I went and found BRRTools and, that program is doing things above my scope, however when I use it to encode the same sample with only filter 0, I get a pretty similar looking resulting brr file as from my encoder. In fact, practically every byte in the job is only different by a range of 0-2.

I can't speak much accurately from this point forward, which is why I came here seeking help. I am posting up a directory on my webspace with the WAV file, raw file, brr file from my encoder, brr file from BRRTools with filter set to 0 only (resampling n1.0, which should not alter anything at all), as well as my current source code. OK I would very much appreciate you cool dudes' insight onto this issue of mine.

Thanks bros!

Bazz

p.s. Files: http://www.cs.umb.edu/~bazz/mybrr/

Note: I manually pre-prepended 10 bytes of 0x00 to my encoder's output to more easily match with results from BRRTools.

p.p.s I have a the SNES source code and SPC700 source, I didn't bother to upload it.. Hmm I'll do that now.
Everything is in the snes_side directory and can be compiled with WLA and Tasm. I'm not going to get into instructions. Good_music.smc is with the BRRTools, and bad_music.smc is with my brr encoder. Of course, with filtering, the good_music sample can be even better. Tried it.
Re: Trying to Understand BRR
by on (#115182)
I would really love to find a thorough explanation behind the picking and choosing of range and step values.
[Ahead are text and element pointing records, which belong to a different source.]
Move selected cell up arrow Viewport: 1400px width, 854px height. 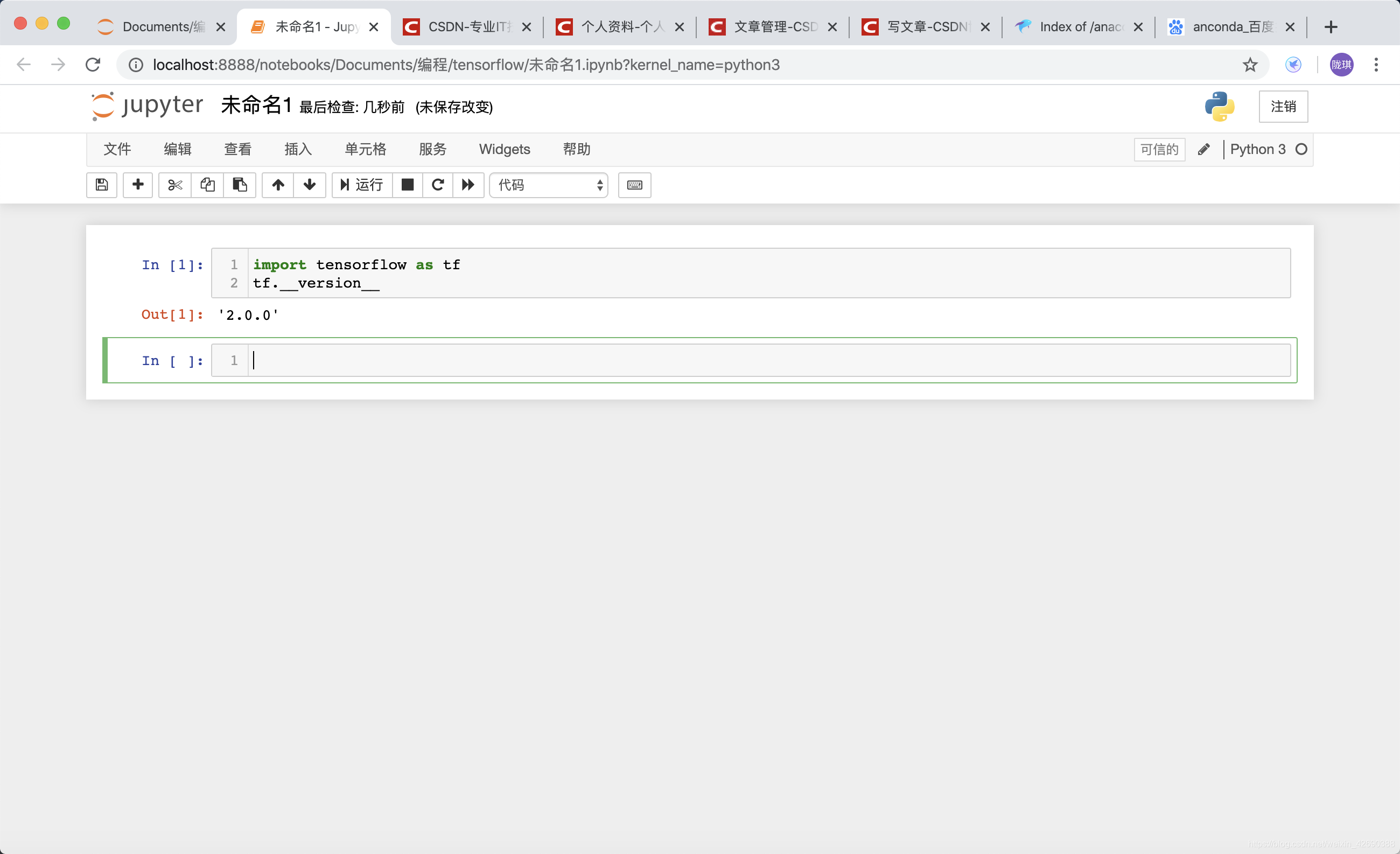(278, 185)

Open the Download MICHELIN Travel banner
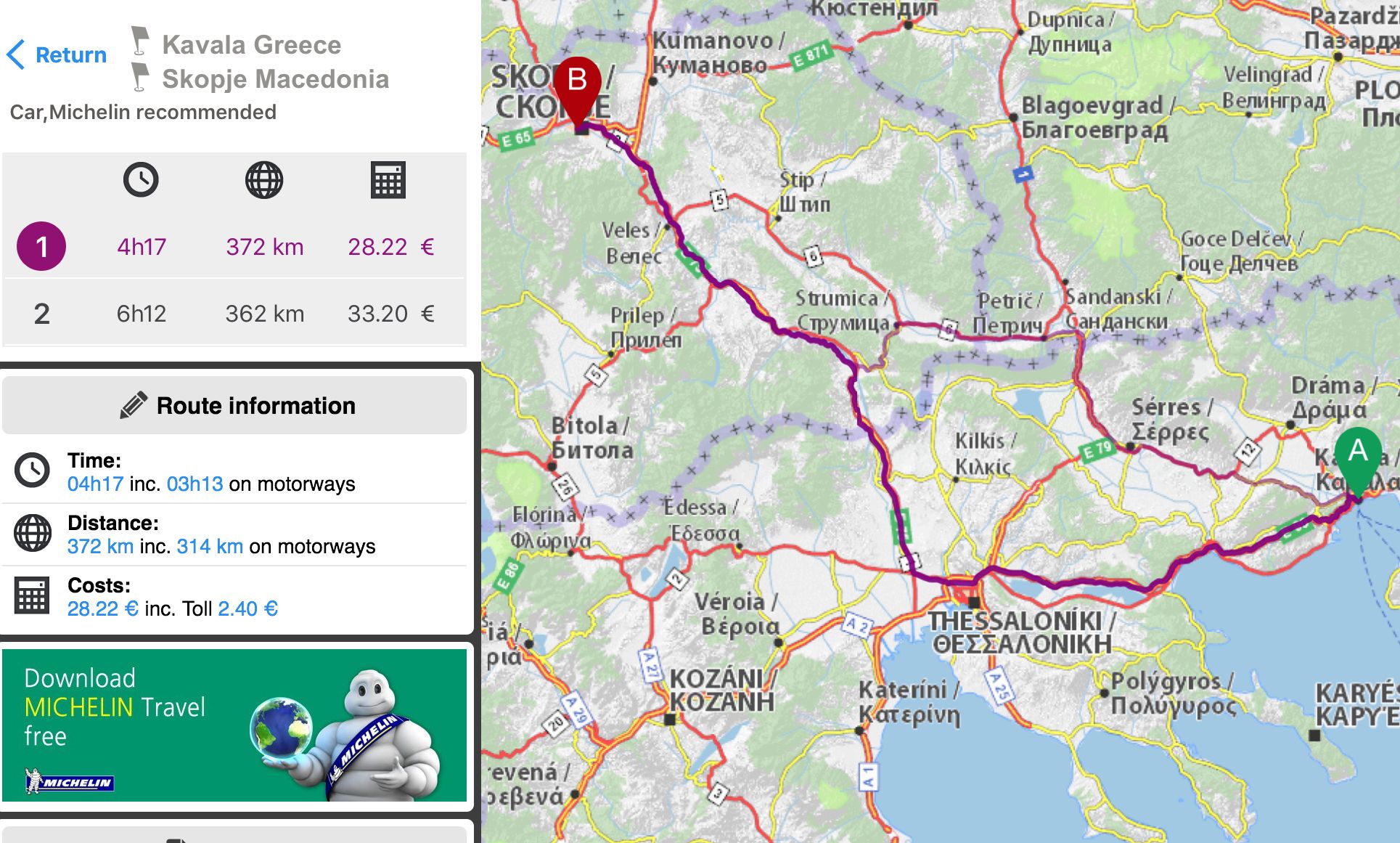(234, 725)
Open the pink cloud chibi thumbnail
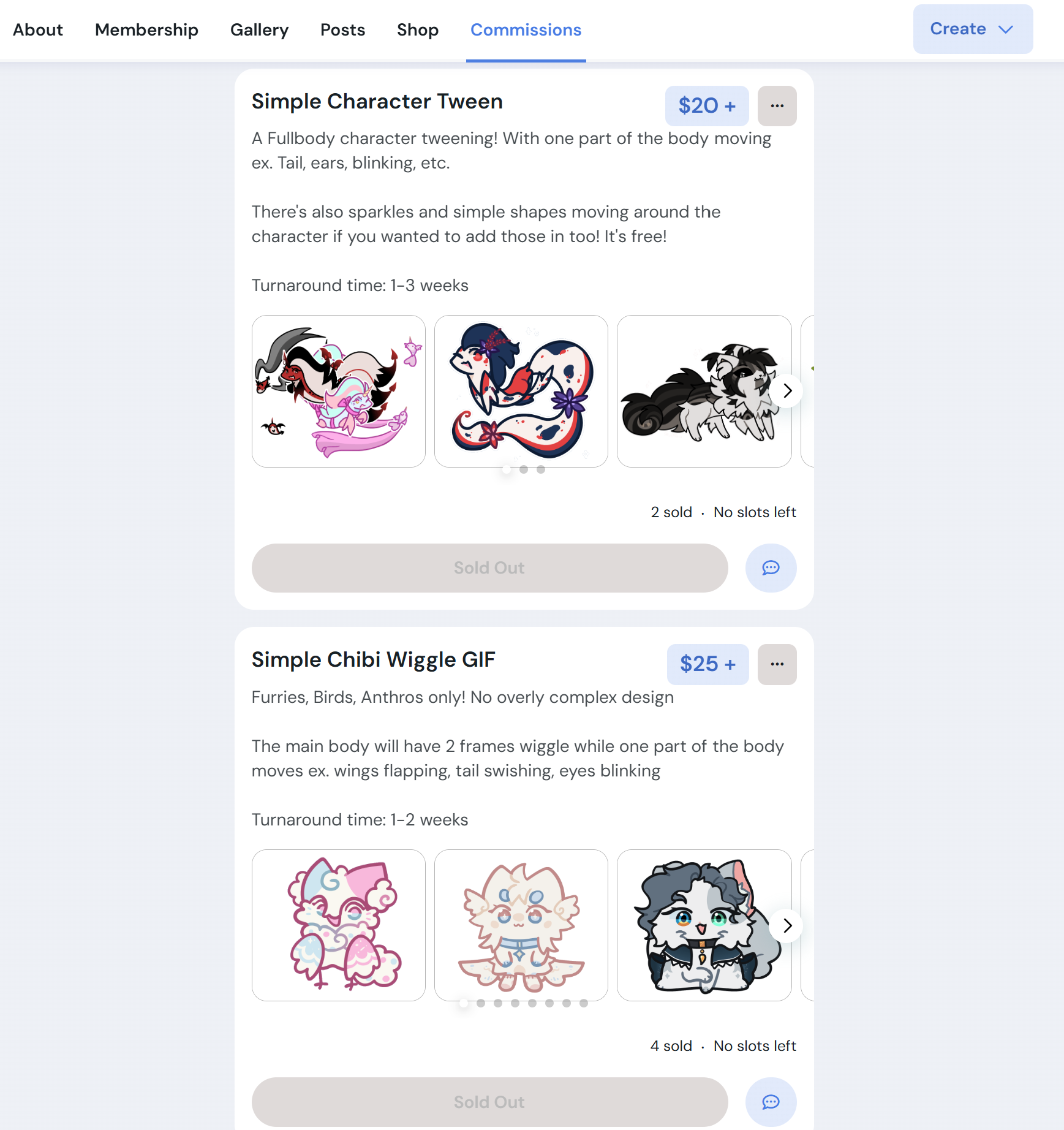1064x1130 pixels. (339, 925)
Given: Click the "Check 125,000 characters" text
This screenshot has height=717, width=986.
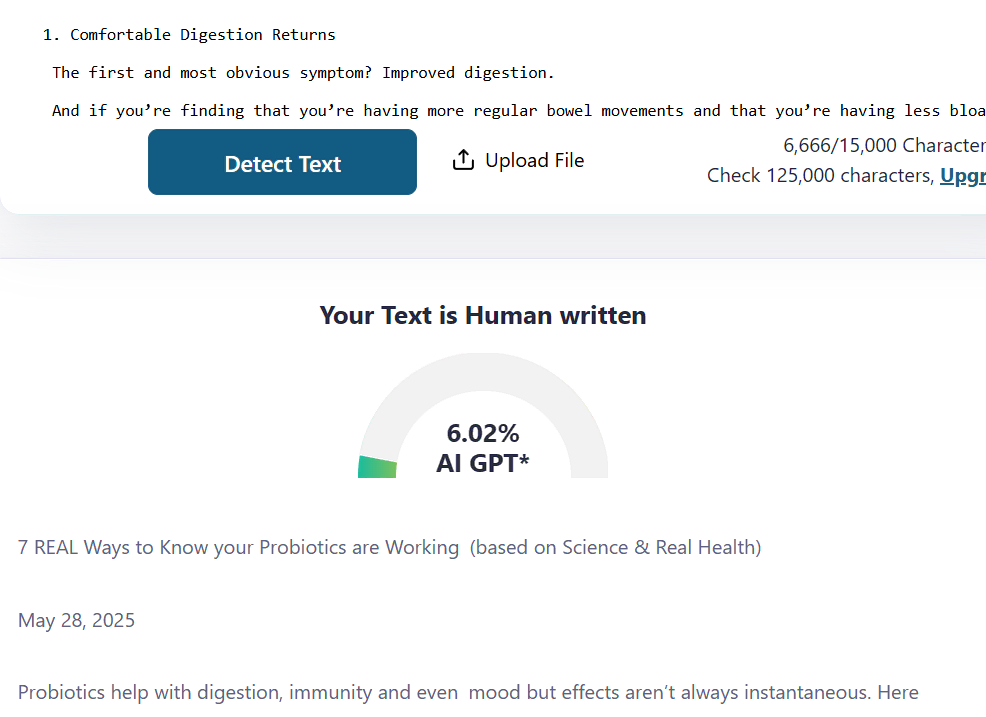Looking at the screenshot, I should (x=820, y=175).
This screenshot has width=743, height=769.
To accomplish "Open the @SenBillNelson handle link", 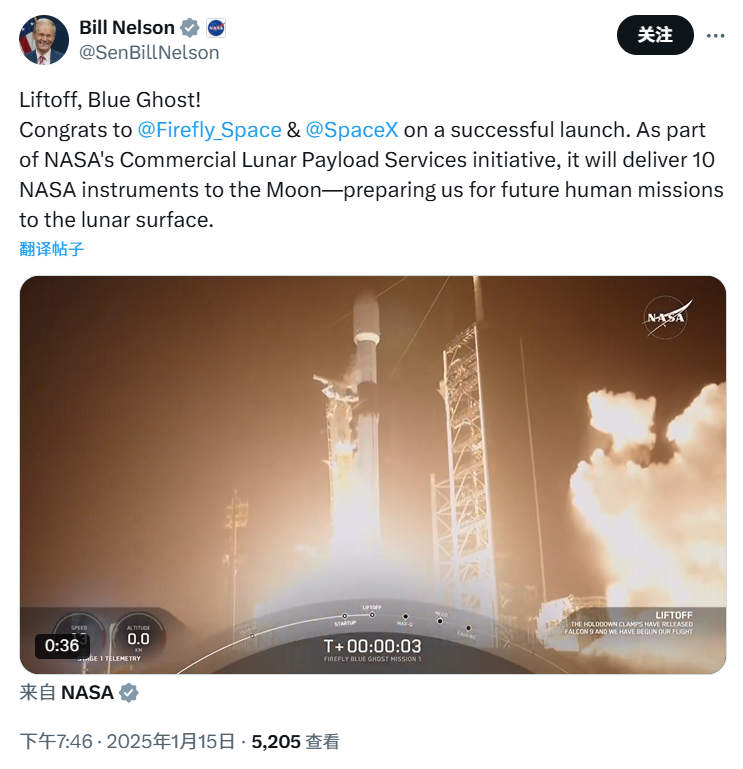I will click(x=149, y=53).
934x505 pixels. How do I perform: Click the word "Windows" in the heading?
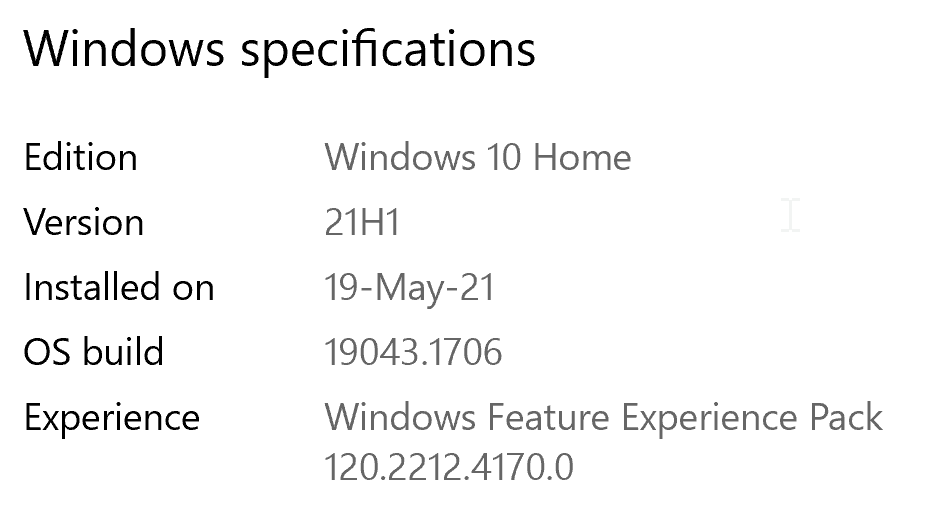pyautogui.click(x=124, y=48)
When you look at my code you might understand my logic in how I chose. (Apparently I have no knowledge in this area DSP, but I did look at some pages of the signature DSP articles that Tepples always referred to, I believe from years ago: XXX page (not caring to find it )

I also haven't really investigated into ADPCM, perhaps that research may shed light on what I am looking for in understanding waveforms in English. And performing the comparisons of results using different range values and step values and how to find the best one.
Re: Trying to Understand BRR
by on (#115187)
The simplest approach for a BRR encoder would be to not use any of the filters (i.e. use filter 0).

The next simplest approach would be to, for every block in the sample, try all possible filter settings and compare the result to the original audio data (e.g. using the mean of squared errors, or some more advanced measurement if you prefer) and use the filter setting that results in the closest match. You could expand this to take neighboring blocks into account.
Re: Trying to Understand BRR
by on (#115190)
I think I'm going to try encoding at different ranges, and decode, get absolute deviation for all points, get an average deviation. After doing this for all levels, compare for smallest average deviation and select that range, use it's precalculated values for the BRR packet.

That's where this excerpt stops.